Highlights
- •Achieving a pathologic complete remission is important in human epidermal growth factor receptor 2 (HER2)–positive breast cancer disease.
- •Achieving a pathologic complete remission translates into a better long-term outcome with regard to event-free survival (EFS) and overall survival (OS).
- •EFS and OS after 6 years did not differ significantly between the 3 treatment groups, although lapatinib + trastuzumab showed numerically higher EFS than trastuzumab in the hormone receptor–negative group.
Abstract
Background
Lapatinib (L) plus trastuzumab (T) with weekly paclitaxel significantly increased
the pathologic complete response (pCR) rate compared with the anti–human epidermal
growth factor receptor 2 (HER2) agent alone plus paclitaxel.

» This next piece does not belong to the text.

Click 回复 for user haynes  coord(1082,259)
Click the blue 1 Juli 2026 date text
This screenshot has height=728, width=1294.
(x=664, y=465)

The event-free survival
(EFS) and overall survival (OS) by the treatment arms L + T vs. T and L vs. T and
the relationship between pCR and EFS/OS both in the whole study population and according
to hormone receptor–negative and hormone receptor–positive cohorts after a median
follow-up of 6.7 years were assessed.
Patients and methods
Four hundred fifty-five patients with HER2-positive early breast cancer randomly received
L 1500 mg/day (n = 154), T (common dose, n = 149) or L 1000 mg/day plus T (n = 152)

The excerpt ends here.